Suddenlink still expects its purchase by Altice to close by year’s end as it makes "steady progress" on regulatory approvals, CEO Jerry Kent said Thursday, announcing its Q3 results. Transition planning is underway, with the new management team to be announced at closing, Kent said, saying he wouldn't remain with the company. The company didn’t take any questions on the $9.1 billion takeover by Altice, which many don't expect to face substantial regulatory hurdles (see 1509170015). The company has increased broadband speeds in 104 markets, with its upgrade to a new flagship speed of 50 Mbps largely complete, it said. As of Sept. 1, 13 Suddenlink markets offer 1 Gbps speeds, and another 15 will by year's end, it said. In response to a question about over-the-top video growth, Kent said it will lead to some unbundling of video packages due to the rapidly rising costs of video. Meanwhile, the cable industry is unlikely to look at overage charges as a sizable revenue stream because that could quickly lead to more customer churn, he said. In response to a question about the importance of wireless to the cable industry, Kent said it plays a bigger potential role with companies with a national footprint. "For a company like us, it's going to be difficult to mesh in wireless," he said, saying he was curious what AT&T/DirecTV does. But a quadruple-play offering "will definitely be something offered by the really large operators in this space," he said.
Cox Communications agreed to pay $595,000 to end an FCC Enforcement Bureau investigation regarding its seeming failure to protect subscribers' personal data from a hacker. The FCC said it was its first privacy and data security enforcement action involving a cable operator.

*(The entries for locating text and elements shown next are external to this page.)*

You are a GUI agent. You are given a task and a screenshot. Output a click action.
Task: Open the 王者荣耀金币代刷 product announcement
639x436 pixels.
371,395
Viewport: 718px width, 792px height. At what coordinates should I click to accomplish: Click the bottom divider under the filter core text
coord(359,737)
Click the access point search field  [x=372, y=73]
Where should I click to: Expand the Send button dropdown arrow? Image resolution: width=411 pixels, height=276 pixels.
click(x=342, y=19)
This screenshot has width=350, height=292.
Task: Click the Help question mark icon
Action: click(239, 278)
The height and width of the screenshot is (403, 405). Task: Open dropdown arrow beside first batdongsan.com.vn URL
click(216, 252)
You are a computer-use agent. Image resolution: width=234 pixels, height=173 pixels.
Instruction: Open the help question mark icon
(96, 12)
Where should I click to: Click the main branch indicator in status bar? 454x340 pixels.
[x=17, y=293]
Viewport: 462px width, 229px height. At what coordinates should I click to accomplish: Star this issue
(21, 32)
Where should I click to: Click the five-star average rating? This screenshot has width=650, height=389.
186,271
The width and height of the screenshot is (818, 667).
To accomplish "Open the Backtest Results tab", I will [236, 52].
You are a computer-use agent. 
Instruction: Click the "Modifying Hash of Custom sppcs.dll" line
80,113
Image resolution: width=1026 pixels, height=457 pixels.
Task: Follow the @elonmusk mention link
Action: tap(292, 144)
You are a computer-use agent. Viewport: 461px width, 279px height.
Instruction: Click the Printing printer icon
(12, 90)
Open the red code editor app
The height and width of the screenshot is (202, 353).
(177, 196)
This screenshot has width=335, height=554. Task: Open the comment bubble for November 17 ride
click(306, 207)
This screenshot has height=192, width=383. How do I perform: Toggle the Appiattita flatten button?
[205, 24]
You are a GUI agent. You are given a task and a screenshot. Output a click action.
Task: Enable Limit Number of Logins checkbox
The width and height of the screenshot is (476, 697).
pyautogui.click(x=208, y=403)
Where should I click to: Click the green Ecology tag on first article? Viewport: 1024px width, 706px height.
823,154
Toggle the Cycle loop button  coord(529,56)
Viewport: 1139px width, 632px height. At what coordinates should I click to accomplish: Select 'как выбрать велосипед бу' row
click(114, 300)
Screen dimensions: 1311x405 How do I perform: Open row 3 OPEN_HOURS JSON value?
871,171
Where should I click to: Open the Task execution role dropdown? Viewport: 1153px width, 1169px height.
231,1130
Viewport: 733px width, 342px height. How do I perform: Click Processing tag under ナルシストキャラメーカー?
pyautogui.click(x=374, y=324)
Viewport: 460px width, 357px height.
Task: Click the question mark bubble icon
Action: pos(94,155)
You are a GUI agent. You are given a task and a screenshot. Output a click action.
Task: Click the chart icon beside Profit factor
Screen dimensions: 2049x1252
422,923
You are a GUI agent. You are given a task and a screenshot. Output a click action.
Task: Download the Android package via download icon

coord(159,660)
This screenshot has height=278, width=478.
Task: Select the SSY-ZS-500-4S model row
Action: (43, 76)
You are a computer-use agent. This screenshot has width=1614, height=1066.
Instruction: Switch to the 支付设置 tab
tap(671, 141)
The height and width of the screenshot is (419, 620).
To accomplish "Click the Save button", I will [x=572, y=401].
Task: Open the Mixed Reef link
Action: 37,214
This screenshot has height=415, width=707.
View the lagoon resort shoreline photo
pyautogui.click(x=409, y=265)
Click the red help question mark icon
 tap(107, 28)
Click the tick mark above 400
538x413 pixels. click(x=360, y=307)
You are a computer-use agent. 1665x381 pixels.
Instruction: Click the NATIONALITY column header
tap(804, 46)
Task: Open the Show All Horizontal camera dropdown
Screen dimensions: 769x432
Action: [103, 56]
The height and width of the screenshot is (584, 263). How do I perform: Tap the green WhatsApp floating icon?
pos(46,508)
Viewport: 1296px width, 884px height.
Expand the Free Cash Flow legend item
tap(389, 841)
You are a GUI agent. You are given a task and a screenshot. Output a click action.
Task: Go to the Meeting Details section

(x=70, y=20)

Paul Stephens, director of policy and advocacy at the nonprofit Privacy Rights Clearinghouse, said he wasn't aware of any others involving any other regulator.
John Malone is increasingly in the spotlight as part of the review of Charter Communications buying Bright House Networks and Time Warner Cable, as was expected (see 1508140001). The chairman of Liberty Media -- the single largest Charter shareholder -- came up repeatedly in comments posted Tuesday in docket 15-149 after the Monday deadline for replies to any comments in opposition to the $89.1 billion deals. Meanwhile, the Media Bureau requested information from Liberty Broadband, Liberty Interactive and Liberty Media (see here, here and here) as part of its review, including details on any involvement by Malone or other company officers in decisions by Discovery, Starz or any other programmer on what programming is presented and whether to distribute any video programming to a multichannel video programming distributor (MVPD) or online video distributor (OVD). Malone is also chairman of Liberty Broadband and Liberty Interactive.